▸ SOURCE MATERIAL:
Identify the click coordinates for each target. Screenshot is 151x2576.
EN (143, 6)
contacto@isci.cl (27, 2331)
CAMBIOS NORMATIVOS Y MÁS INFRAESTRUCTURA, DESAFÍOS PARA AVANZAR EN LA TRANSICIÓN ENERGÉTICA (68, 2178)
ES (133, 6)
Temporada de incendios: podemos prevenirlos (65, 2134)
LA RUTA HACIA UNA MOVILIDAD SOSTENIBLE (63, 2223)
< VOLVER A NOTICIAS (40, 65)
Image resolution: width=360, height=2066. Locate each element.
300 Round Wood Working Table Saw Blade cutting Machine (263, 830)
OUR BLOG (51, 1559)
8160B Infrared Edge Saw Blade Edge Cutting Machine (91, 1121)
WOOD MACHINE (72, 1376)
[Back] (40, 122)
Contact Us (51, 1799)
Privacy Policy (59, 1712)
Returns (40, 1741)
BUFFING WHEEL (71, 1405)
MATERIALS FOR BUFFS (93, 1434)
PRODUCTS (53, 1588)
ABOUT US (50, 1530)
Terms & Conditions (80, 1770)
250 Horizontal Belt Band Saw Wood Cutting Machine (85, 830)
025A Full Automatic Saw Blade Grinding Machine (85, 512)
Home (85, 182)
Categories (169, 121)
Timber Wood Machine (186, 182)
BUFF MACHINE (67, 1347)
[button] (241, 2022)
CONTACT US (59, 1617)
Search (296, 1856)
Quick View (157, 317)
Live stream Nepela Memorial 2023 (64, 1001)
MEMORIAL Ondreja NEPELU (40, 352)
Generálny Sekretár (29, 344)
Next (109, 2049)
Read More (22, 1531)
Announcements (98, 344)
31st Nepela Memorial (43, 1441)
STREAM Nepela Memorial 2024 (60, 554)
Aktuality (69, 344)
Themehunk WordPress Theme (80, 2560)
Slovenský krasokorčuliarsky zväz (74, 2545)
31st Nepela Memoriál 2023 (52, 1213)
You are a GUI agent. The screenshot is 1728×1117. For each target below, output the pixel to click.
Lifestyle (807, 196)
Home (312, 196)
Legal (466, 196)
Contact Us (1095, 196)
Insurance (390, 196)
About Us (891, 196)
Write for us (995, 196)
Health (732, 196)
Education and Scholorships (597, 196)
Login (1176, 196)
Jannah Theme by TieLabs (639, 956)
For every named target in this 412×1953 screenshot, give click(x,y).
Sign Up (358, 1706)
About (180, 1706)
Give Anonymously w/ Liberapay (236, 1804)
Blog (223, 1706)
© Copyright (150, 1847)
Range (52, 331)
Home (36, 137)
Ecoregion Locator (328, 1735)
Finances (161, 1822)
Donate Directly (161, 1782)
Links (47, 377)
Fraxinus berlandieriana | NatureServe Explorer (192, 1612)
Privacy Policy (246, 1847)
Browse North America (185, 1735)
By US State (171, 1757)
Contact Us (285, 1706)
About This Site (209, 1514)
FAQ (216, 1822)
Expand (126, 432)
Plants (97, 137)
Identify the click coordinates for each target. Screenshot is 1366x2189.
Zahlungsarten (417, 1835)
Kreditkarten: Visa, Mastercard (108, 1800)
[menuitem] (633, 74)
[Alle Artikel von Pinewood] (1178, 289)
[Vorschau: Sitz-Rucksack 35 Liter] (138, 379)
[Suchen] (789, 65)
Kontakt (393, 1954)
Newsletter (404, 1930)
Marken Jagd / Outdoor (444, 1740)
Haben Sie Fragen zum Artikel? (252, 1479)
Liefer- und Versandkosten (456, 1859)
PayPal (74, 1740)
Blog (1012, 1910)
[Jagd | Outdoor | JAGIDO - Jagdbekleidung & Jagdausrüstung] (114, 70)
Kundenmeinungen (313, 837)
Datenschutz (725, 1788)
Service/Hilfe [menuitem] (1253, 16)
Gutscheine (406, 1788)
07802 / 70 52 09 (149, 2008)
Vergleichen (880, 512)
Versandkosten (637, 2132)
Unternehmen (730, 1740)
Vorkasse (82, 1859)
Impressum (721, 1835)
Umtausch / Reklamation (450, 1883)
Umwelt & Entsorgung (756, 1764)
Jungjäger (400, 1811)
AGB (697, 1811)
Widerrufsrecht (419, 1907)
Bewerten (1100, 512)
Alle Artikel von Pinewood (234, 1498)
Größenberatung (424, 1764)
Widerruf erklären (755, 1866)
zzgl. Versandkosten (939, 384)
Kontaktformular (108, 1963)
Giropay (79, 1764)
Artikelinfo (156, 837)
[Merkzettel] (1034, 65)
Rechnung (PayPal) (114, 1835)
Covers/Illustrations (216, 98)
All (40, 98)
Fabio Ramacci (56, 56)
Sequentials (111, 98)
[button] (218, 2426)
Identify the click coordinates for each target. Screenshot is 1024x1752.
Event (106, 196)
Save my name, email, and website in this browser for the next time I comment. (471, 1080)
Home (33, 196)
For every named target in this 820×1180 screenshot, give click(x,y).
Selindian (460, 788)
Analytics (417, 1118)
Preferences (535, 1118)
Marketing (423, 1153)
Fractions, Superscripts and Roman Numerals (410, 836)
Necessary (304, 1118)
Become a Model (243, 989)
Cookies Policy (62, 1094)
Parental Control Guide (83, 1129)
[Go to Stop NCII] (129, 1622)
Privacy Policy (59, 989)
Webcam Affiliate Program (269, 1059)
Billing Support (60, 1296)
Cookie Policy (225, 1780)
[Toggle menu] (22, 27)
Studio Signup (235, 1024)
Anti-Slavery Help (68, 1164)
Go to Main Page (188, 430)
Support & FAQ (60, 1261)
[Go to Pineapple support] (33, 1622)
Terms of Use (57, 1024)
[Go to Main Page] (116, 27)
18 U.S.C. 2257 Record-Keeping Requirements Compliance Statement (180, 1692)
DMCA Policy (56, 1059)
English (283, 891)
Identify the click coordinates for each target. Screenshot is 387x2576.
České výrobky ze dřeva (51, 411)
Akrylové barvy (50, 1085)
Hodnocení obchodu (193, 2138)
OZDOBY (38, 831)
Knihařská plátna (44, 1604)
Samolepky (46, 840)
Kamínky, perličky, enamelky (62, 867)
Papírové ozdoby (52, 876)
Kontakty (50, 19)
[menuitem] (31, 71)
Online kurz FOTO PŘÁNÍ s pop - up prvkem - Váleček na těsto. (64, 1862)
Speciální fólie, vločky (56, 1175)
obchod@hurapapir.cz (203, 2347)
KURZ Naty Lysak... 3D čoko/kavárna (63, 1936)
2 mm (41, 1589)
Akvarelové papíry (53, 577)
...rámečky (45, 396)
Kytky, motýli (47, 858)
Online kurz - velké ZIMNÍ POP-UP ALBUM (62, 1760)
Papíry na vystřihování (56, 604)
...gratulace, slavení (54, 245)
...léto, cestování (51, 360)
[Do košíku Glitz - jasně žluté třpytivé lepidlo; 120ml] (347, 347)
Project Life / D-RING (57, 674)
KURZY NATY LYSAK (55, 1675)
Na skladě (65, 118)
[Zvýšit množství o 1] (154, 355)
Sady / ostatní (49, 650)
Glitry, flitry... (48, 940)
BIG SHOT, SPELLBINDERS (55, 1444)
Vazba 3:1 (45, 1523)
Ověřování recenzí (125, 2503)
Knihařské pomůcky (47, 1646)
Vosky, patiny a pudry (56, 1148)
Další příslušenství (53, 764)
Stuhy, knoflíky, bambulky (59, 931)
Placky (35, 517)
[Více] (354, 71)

▸ TASK TO CARRY OUT: Repeat back all entries verbatim.

▸ TASK RESULT:
Identify the click coordinates for each target. Screenshot is 151x2576.
EN (143, 6)
contacto@isci.cl (27, 2331)
CAMBIOS NORMATIVOS Y MÁS INFRAESTRUCTURA, DESAFÍOS PARA AVANZAR EN LA TRANSICIÓN ENERGÉTICA (68, 2178)
ES (133, 6)
Temporada de incendios: podemos prevenirlos (65, 2134)
LA RUTA HACIA UNA MOVILIDAD SOSTENIBLE (63, 2223)
< VOLVER A NOTICIAS (40, 65)
Image resolution: width=360, height=2066. Locate each element.
300 Round Wood Working Table Saw Blade cutting Machine (263, 830)
OUR BLOG (51, 1559)
8160B Infrared Edge Saw Blade Edge Cutting Machine (91, 1121)
WOOD MACHINE (72, 1376)
[Back] (40, 122)
Contact Us (51, 1799)
Privacy Policy (59, 1712)
Returns (40, 1741)
BUFFING WHEEL (71, 1405)
MATERIALS FOR BUFFS (93, 1434)
PRODUCTS (53, 1588)
ABOUT US (50, 1530)
Terms & Conditions (80, 1770)
250 Horizontal Belt Band Saw Wood Cutting Machine (85, 830)
025A Full Automatic Saw Blade Grinding Machine (85, 512)
Home (85, 182)
Categories (169, 121)
Timber Wood Machine (186, 182)
BUFF MACHINE (67, 1347)
[button] (241, 2022)
CONTACT US (59, 1617)
Search (296, 1856)
Quick View (157, 317)
Live stream Nepela Memorial 2023 (64, 1001)
MEMORIAL Ondreja NEPELU (40, 352)
Generálny Sekretár (29, 344)
Next (109, 2049)
Read More (22, 1531)
Announcements (98, 344)
31st Nepela Memorial (43, 1441)
STREAM Nepela Memorial 2024 (60, 554)
Aktuality (69, 344)
Themehunk WordPress Theme (80, 2560)
Slovenský krasokorčuliarsky zväz (74, 2545)
31st Nepela Memoriál 2023 (52, 1213)
You are a GUI agent. The screenshot is 1728×1117. For each target below, output the pixel to click.
Lifestyle (807, 196)
Home (312, 196)
Legal (466, 196)
Contact Us (1095, 196)
Insurance (390, 196)
About Us (891, 196)
Write for us (995, 196)
Health (732, 196)
Education and Scholorships (597, 196)
Login (1176, 196)
Jannah Theme by TieLabs (639, 956)
For every named target in this 412×1953 screenshot, give click(x,y).
Sign Up (358, 1706)
About (180, 1706)
Give Anonymously w/ Liberapay (236, 1804)
Blog (223, 1706)
© Copyright (150, 1847)
Range (52, 331)
Home (36, 137)
Ecoregion Locator (328, 1735)
Finances (161, 1822)
Donate Directly (161, 1782)
Links (47, 377)
Fraxinus berlandieriana | NatureServe Explorer (192, 1612)
Privacy Policy (246, 1847)
Browse North America (185, 1735)
By US State (171, 1757)
Contact Us (285, 1706)
About This Site (209, 1514)
FAQ (216, 1822)
Expand (126, 432)
Plants (97, 137)
Identify the click coordinates for each target. Screenshot is 1366x2189.
Zahlungsarten (417, 1835)
Kreditkarten: Visa, Mastercard (108, 1800)
[menuitem] (633, 74)
[Alle Artikel von Pinewood] (1178, 289)
[Vorschau: Sitz-Rucksack 35 Liter] (138, 379)
[Suchen] (789, 65)
Kontakt (393, 1954)
Newsletter (404, 1930)
Marken Jagd / Outdoor (444, 1740)
Haben Sie Fragen zum Artikel? (252, 1479)
Liefer- und Versandkosten (456, 1859)
PayPal (74, 1740)
Blog (1012, 1910)
[Jagd | Outdoor | JAGIDO - Jagdbekleidung & Jagdausrüstung] (114, 70)
Kundenmeinungen (313, 837)
Datenschutz (725, 1788)
Service/Hilfe [menuitem] (1253, 16)
Gutscheine (406, 1788)
07802 / 70 52 09 (149, 2008)
Vergleichen (880, 512)
Versandkosten (637, 2132)
Unternehmen (730, 1740)
Vorkasse (82, 1859)
Impressum (721, 1835)
Umtausch / Reklamation (450, 1883)
Umwelt & Entsorgung (756, 1764)
Jungjäger (400, 1811)
AGB (697, 1811)
Widerrufsrecht (419, 1907)
Bewerten (1100, 512)
Alle Artikel von Pinewood (234, 1498)
Größenberatung (424, 1764)
Widerruf erklären (755, 1866)
zzgl. Versandkosten (939, 384)
Kontaktformular (108, 1963)
Giropay (79, 1764)
Artikelinfo (156, 837)
[Merkzettel] (1034, 65)
Rechnung (PayPal) (114, 1835)
Covers/Illustrations (216, 98)
All (40, 98)
Fabio Ramacci (56, 56)
Sequentials (111, 98)
[button] (218, 2426)
Identify the click coordinates for each target. Screenshot is 1024x1752.
Event (106, 196)
Save my name, email, and website in this browser for the next time I comment. (471, 1080)
Home (33, 196)
For every named target in this 820×1180 screenshot, give click(x,y).
Selindian (460, 788)
Analytics (417, 1118)
Preferences (535, 1118)
Marketing (423, 1153)
Fractions, Superscripts and Roman Numerals (410, 836)
Necessary (304, 1118)
Become a Model (243, 989)
Cookies Policy (62, 1094)
Parental Control Guide (83, 1129)
[Go to Stop NCII] (129, 1622)
Privacy Policy (59, 989)
Webcam Affiliate Program (269, 1059)
Billing Support (60, 1296)
Cookie Policy (225, 1780)
[Toggle menu] (22, 27)
Studio Signup (235, 1024)
Anti-Slavery Help (68, 1164)
Go to Main Page (188, 430)
Support & FAQ (60, 1261)
[Go to Pineapple support] (33, 1622)
Terms of Use (57, 1024)
[Go to Main Page] (116, 27)
18 U.S.C. 2257 Record-Keeping Requirements Compliance Statement (180, 1692)
DMCA Policy (56, 1059)
English (283, 891)
Identify the click coordinates for each target. Screenshot is 387x2576.
České výrobky ze dřeva (51, 411)
Akrylové barvy (50, 1085)
Hodnocení obchodu (193, 2138)
OZDOBY (38, 831)
Knihařská plátna (44, 1604)
Samolepky (46, 840)
Kamínky, perličky, enamelky (62, 867)
Papírové ozdoby (52, 876)
Kontakty (50, 19)
[menuitem] (31, 71)
Online kurz FOTO PŘÁNÍ s pop - up prvkem - Váleček na těsto. (64, 1862)
Speciální fólie, vločky (56, 1175)
obchod@hurapapir.cz (203, 2347)
KURZ Naty Lysak... 3D čoko/kavárna (63, 1936)
2 mm (41, 1589)
Akvarelové papíry (53, 577)
...rámečky (45, 396)
Kytky, motýli (47, 858)
Online kurz - velké ZIMNÍ POP-UP ALBUM (62, 1760)
Papíry na vystřihování (56, 604)
...gratulace, slavení (54, 245)
...léto, cestování (51, 360)
[Do košíku Glitz - jasně žluté třpytivé lepidlo; 120ml] (347, 347)
Project Life / D-RING (57, 674)
KURZY NATY LYSAK (55, 1675)
Na skladě (65, 118)
[Zvýšit množství o 1] (154, 355)
Sady / ostatní (49, 650)
Glitry, flitry... (48, 940)
BIG SHOT, SPELLBINDERS (55, 1444)
Vazba 3:1 (45, 1523)
Ověřování recenzí (125, 2503)
Knihařské pomůcky (47, 1646)
Vosky, patiny a pudry (56, 1148)
Další příslušenství (53, 764)
Stuhy, knoflíky, bambulky (59, 931)
Placky (35, 517)
[Více] (354, 71)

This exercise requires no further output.